(Set problem):
Rewrite all of the material below with each "screenshot" changed to "screen image" and everything else left the same. Leave the pictures out.
--- Provided data ---
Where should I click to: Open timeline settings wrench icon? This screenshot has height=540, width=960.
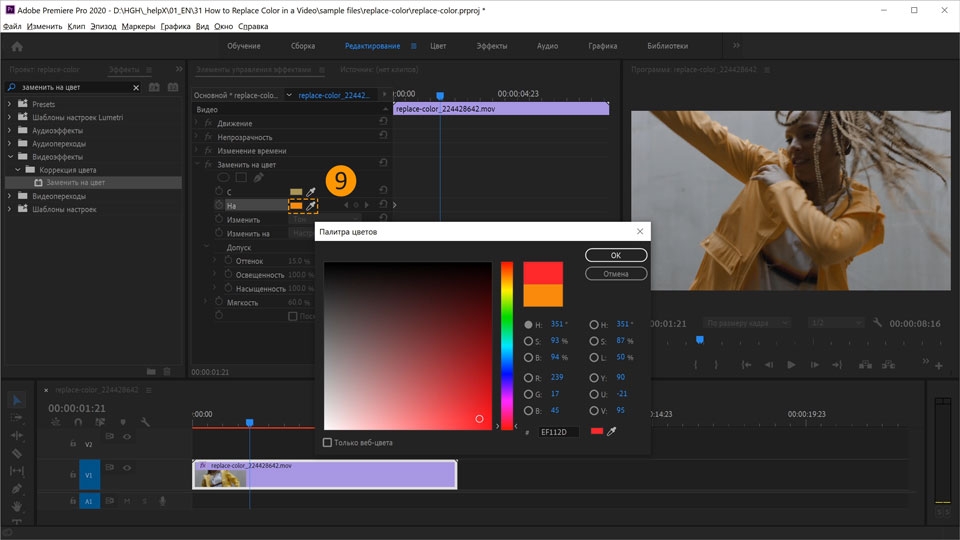click(146, 422)
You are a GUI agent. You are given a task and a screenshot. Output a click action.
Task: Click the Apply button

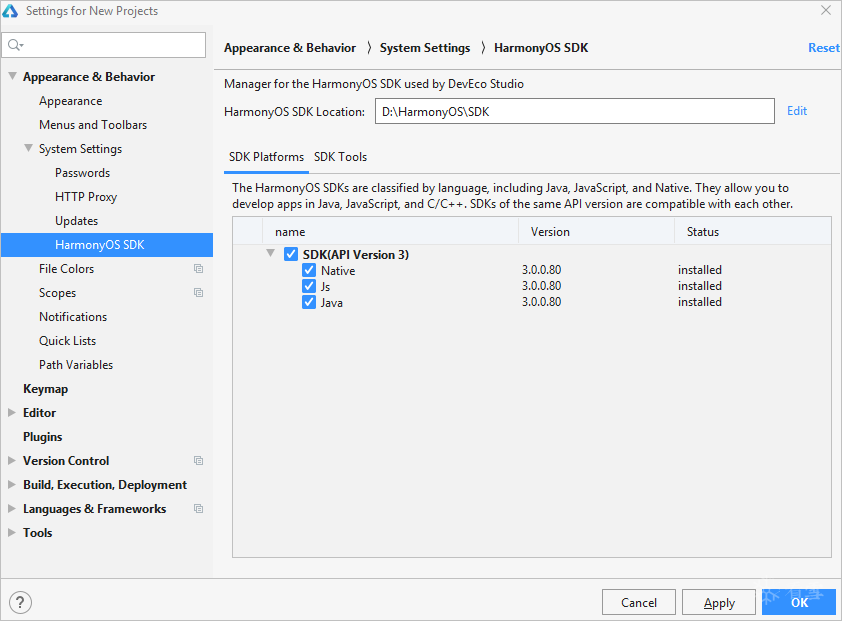tap(720, 602)
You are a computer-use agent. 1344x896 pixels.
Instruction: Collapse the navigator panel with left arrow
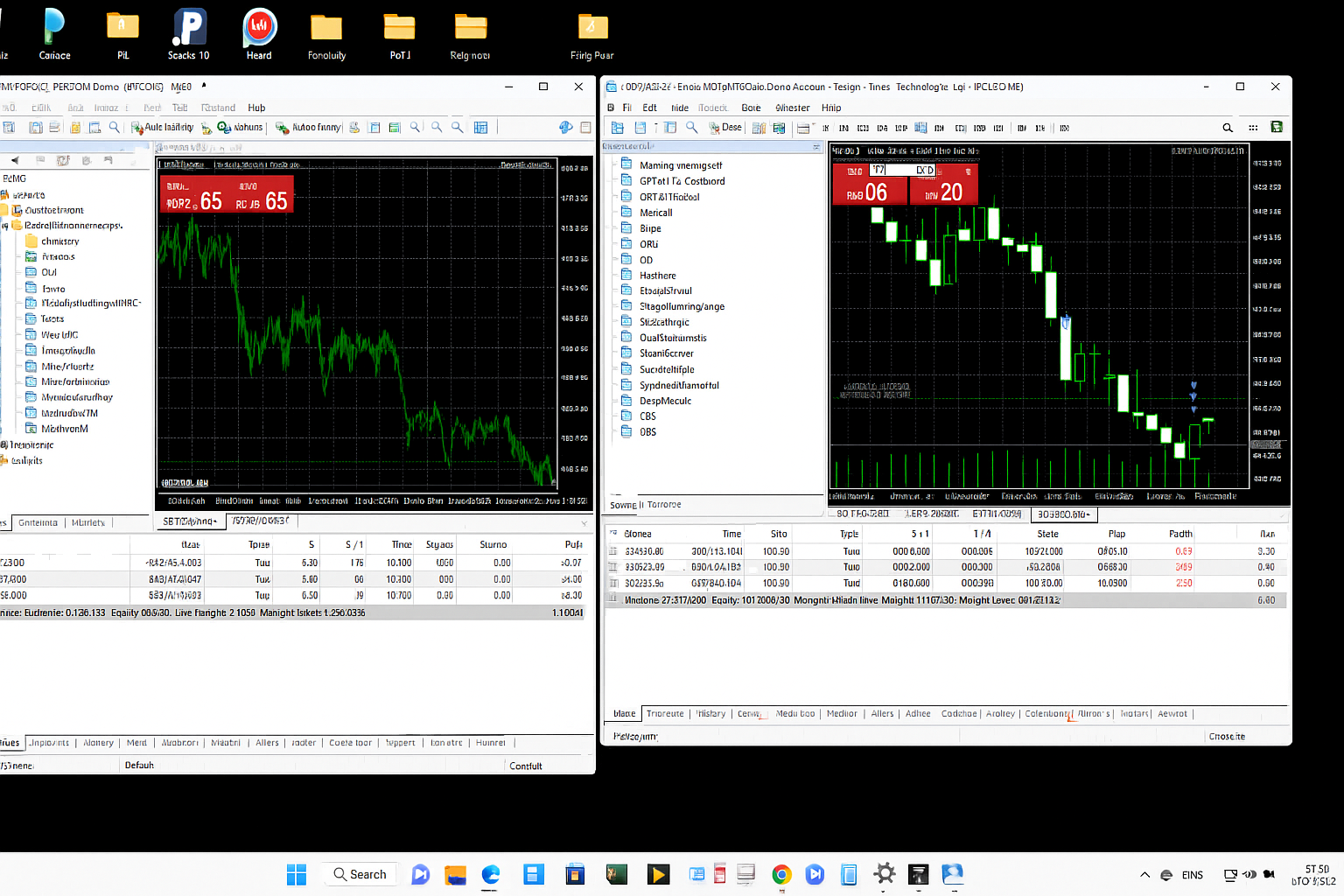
---
(Correct output):
Where should I click to: Open timeline settings wrench icon? This screen image has height=540, width=960.
click(146, 422)
You are a GUI agent. You are given a task and a screen image. Output a click action.
Task: Click the Apply button

tap(720, 602)
You are a computer-use agent. 1344x896 pixels.
Instruction: Collapse the navigator panel with left arrow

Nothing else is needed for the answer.